(Stored data)
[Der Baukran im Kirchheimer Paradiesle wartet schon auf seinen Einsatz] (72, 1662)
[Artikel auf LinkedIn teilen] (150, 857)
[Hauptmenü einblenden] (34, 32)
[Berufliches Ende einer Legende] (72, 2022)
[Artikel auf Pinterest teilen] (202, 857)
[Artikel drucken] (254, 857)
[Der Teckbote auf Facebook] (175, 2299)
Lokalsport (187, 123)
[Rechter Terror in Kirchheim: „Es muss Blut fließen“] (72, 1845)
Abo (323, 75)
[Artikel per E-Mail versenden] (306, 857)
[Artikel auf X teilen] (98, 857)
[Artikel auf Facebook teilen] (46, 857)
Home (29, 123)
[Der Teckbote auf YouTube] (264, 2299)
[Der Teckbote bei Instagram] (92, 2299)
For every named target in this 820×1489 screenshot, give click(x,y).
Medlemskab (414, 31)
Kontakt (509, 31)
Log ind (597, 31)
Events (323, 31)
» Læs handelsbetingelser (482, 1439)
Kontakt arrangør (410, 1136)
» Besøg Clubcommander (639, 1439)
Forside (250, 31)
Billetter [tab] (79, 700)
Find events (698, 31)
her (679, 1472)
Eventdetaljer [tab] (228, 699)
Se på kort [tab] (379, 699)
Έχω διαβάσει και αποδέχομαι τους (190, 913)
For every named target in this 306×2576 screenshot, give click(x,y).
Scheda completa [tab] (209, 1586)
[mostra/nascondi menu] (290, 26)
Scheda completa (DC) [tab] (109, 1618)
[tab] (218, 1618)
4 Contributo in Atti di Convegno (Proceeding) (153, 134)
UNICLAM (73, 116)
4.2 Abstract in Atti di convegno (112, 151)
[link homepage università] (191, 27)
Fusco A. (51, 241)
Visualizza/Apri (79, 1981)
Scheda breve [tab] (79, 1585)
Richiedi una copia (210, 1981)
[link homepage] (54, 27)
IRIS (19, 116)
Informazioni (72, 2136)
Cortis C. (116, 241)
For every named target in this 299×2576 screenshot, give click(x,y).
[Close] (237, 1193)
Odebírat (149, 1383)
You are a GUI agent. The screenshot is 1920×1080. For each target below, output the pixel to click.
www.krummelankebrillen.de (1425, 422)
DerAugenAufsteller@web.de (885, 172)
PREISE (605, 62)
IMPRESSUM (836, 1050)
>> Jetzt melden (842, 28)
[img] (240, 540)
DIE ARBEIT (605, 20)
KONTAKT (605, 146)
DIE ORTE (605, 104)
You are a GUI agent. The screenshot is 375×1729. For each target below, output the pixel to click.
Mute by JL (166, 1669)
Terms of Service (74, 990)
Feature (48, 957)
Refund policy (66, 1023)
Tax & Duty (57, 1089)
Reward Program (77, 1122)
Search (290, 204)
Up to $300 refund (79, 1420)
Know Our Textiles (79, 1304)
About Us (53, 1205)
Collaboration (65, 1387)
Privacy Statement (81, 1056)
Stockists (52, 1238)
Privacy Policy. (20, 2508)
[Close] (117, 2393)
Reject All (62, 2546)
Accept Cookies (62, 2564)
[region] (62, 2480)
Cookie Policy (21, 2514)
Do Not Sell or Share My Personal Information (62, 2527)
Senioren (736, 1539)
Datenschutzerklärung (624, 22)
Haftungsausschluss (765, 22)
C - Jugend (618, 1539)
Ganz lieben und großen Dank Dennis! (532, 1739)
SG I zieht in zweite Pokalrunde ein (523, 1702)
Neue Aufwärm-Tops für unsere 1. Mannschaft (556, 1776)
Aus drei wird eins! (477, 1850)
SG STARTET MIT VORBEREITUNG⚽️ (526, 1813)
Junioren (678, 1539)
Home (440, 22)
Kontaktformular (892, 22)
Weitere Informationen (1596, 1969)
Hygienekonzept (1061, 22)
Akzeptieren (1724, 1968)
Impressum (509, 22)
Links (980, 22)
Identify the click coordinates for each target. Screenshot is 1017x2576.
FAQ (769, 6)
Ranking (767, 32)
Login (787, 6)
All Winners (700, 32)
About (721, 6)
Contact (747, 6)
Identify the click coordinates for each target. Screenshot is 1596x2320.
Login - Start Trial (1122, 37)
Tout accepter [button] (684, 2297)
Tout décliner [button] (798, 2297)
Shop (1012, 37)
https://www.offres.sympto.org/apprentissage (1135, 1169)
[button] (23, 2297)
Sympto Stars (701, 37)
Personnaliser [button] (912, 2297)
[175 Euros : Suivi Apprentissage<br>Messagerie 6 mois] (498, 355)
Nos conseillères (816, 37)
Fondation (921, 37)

TASK TO COMPLETE
Lines from the one containing "Akzeptieren (1724, 1968)" through the last line of the records, restated word for word: that is the whole response.

RESULT OF THIS TASK
Akzeptieren (1724, 1968)
Impressum (509, 22)
Links (980, 22)
Identify the click coordinates for each target. Screenshot is 1017x2576.
FAQ (769, 6)
Ranking (767, 32)
Login (787, 6)
All Winners (700, 32)
About (721, 6)
Contact (747, 6)
Identify the click coordinates for each target. Screenshot is 1596x2320.
Login - Start Trial (1122, 37)
Tout accepter [button] (684, 2297)
Tout décliner [button] (798, 2297)
Shop (1012, 37)
https://www.offres.sympto.org/apprentissage (1135, 1169)
[button] (23, 2297)
Sympto Stars (701, 37)
Personnaliser [button] (912, 2297)
[175 Euros : Suivi Apprentissage<br>Messagerie 6 mois] (498, 355)
Nos conseillères (816, 37)
Fondation (921, 37)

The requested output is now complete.